In the monsoon tropics of northern Australia, Bullita Cave is the largest (123 km) of a group of extensive, horizontal, joint-controlled, dense network maze caves which are epikarst systems lying at shallow depth beneath a well-developed karrenfield. The Judbarra / Gregory Karst and its caves are restricted to the outcrop belt of the thin, sub-horizontal, Proterozoic Supplejack Dolostone. Karst is further restricted to those parts of the Supplejack that have escaped a secondary dolomitisation event. The karrenfield and underlying cave system are intimately related and have developed in step as the Supplejack surface was exposed by slope retreat. Both show a lateral zonation of development grading from youth to old age. Small cave passages originate under the recently exposed surface, and the older passages at the trailing edge become unroofed or destroyed as the, by then deeply-incised, karrenfield breaks up into isolated ruiniform blocks and pinnacles.
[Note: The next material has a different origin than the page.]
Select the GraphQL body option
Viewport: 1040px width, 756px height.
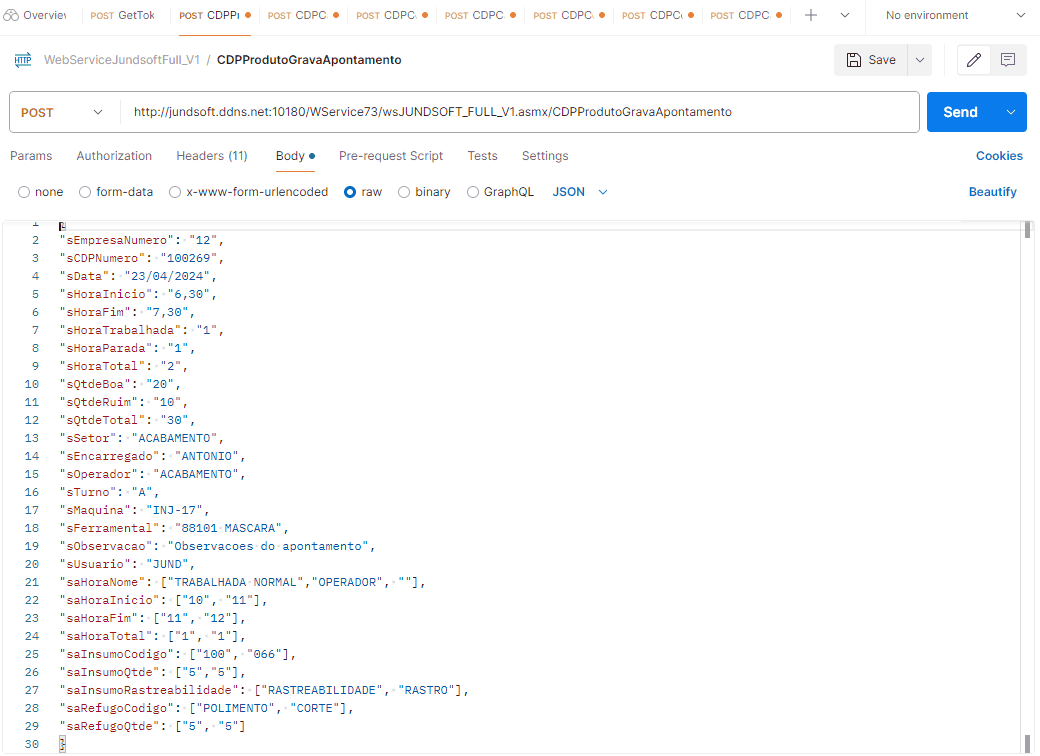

Vertical development of the cave has been generally restricted to the epikarst zone by a 3m bed of impermeable and incompetent shale beneath the Supplejack which first perched the water-table, forming incipient phreatic passages above it, and later was eroded by vadose flow to form an extensive horizontal system of passages 10-20m below the karren surface. Some lower cave levels in underlying dolostone occur adjacent to recently incised surface gorges. Speleogenesis is also influenced by the rapid, diffuse, vertical inflow of storm water through the karrenfield, and by ponding of the still-aggressive water within the cave during the wet season – dammed up by “levees” of sediment that accumulate beneath the degraded trailing edge of the karrenfield. The soil, and much biological activity, is not at the bare karren surface, but down on the cave floors, which aids epikarstic solution at depth rather than on the surface.